### WHAT YOU HAVE TO DO
Which of the lines below include the word "Matter"? Pull each one out.

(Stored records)
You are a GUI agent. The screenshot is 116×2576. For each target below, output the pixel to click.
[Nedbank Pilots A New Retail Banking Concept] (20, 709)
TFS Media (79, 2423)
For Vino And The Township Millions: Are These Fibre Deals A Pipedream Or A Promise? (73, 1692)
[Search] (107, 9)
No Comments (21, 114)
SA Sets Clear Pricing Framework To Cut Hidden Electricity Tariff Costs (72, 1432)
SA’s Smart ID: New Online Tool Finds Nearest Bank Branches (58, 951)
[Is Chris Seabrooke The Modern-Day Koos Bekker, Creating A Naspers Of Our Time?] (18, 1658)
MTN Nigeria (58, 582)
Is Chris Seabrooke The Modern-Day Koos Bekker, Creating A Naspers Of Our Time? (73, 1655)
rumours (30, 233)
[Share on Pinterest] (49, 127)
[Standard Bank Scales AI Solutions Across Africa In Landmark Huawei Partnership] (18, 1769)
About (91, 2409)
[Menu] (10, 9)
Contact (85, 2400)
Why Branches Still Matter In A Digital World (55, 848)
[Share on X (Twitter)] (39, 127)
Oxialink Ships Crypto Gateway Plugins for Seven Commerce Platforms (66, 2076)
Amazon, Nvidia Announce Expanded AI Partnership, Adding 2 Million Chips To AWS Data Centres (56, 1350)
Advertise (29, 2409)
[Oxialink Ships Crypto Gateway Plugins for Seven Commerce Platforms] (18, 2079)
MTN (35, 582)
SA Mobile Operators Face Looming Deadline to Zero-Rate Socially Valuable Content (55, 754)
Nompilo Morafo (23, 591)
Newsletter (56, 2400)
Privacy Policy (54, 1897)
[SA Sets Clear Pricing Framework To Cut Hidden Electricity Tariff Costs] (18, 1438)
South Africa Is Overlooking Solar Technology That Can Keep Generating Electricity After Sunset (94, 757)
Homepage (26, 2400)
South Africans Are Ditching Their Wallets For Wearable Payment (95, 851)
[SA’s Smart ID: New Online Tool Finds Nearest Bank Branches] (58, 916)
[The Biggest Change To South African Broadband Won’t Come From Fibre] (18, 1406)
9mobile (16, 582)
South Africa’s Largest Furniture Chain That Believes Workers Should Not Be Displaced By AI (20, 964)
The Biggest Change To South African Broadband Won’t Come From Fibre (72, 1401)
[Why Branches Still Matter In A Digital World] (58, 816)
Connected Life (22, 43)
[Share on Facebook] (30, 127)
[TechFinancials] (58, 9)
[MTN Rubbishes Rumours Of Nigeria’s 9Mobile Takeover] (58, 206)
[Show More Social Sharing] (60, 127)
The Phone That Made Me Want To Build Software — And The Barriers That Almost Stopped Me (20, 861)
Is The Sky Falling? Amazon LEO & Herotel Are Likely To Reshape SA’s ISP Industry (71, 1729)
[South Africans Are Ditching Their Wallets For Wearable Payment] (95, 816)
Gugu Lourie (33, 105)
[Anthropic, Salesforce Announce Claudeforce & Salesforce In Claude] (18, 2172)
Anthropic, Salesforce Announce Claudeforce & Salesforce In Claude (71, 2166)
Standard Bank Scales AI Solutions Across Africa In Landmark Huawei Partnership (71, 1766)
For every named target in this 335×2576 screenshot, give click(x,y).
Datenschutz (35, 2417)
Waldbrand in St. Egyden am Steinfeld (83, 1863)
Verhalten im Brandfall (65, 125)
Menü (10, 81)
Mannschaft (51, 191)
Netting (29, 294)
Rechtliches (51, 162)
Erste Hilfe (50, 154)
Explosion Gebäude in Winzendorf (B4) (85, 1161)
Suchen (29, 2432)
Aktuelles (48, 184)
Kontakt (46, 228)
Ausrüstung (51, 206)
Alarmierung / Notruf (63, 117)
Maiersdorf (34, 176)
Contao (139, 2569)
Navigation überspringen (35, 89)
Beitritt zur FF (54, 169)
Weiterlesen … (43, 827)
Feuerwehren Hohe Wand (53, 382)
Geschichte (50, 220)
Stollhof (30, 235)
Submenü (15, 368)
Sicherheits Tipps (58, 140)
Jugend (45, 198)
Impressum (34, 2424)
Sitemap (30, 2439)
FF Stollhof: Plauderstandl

### YOUR RESPONSE
Why Branches Still Matter In A Digital World (55, 848)
[Why Branches Still Matter In A Digital World] (58, 816)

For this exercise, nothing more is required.